Enhanced Firewall Optimization in Network Design

Authors

  • Riko Herwanto Department of Informatics Engineering, Faculty of Computer Science, Institut Informatika dan Bisnis Darmajaya, Indonesia
  • Sushanty Saleh Department of Informatics Systems, Faculty of Computer Science, Institut Informatika dan Bisnis Darmajaya, Indonesia

DOI:

https://doi.org/10.71364/441xwt12

Keywords:

Firewall Optimization, Artificial Intelligence, Machine Learning, Network Security, Intrusion Detection, Dynamic Adaptability, Explainable AI, Cybersecurity

Abstract

The escalating complexity and frequency of sophisticated cyber threats necessitate a fundamental shift from traditional, static firewall architectures toward intelligent, adaptive security solutions. This paper presents a comprehensive examination of enhanced firewall optimization strategies through the integration of artificial intelligence and machine learning within modern network design. The research systematically reviews contemporary advancements in firewall technologies, including next-generation firewalls, AI-driven intrusion detection systems, and dynamically retrainable security frameworks. A novel methodological framework is proposed that emphasizes network-centric design, incorporating advanced rule set optimization algorithms, real-time traffic analysis, and anomaly detection mechanisms powered by supervised, unsupervised, and reinforcement learning techniques.
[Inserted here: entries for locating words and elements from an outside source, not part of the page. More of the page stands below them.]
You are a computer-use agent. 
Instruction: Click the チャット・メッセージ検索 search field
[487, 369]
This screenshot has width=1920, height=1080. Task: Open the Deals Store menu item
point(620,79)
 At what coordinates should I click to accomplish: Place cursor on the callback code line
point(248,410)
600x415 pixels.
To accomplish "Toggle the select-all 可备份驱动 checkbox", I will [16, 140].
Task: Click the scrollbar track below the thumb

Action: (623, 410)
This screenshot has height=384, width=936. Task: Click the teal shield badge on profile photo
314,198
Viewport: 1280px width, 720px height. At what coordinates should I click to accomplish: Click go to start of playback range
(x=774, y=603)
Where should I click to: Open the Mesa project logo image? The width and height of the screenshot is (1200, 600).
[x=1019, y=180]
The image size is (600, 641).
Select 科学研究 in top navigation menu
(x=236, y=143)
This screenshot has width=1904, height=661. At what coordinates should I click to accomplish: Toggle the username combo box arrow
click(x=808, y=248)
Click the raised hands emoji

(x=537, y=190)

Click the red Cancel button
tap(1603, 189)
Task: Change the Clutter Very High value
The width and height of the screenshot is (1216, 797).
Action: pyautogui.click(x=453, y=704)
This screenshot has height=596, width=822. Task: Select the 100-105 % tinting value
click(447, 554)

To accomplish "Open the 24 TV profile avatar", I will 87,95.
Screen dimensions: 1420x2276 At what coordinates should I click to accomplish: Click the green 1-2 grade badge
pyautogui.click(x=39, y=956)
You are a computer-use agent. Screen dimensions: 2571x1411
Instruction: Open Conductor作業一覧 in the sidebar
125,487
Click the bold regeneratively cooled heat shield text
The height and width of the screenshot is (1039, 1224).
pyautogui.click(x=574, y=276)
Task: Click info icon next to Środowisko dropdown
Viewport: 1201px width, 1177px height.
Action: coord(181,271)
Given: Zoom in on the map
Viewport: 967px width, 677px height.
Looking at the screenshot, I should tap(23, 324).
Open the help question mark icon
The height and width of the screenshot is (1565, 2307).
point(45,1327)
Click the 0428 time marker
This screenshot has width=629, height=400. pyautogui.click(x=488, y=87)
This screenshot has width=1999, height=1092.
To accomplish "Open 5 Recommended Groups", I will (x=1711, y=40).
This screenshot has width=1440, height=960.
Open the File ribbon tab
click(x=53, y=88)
The system architecture adopts a modular, distributed approach leveraging containerization and microservices to ensure scalability, resilience, and seamless integration with existing network infrastructure. Experimental evaluation utilizing benchmark datasets (including UNSW-NB15, CICIDS2017, and NSL-KDD) demonstrates that AI-enhanced firewalls achieve superior detection accuracy exceeding 99%, significantly reduce false positive rates, and maintain minimal latency compared to conventional rule-based and signature-dependent systems. The incorporation of explainable AI frameworks such as SHAP and LIME further enhances model interpretability, fostering trust and enabling informed decision-making by security analysts. Despite these advancements, challenges persist regarding computational overhead, hyperparameter optimization, and reliance on labeled datasets, underscoring the need for future research into unsupervised learning, standardized experimental datasets, and techno-economic assessments. This paper concludes that AI-driven firewall optimization represents a paradigm shift in cybersecurity, offering proactive, adaptive, and transparent defense mechanisms essential for protecting complex network environments against evolving cyber threats.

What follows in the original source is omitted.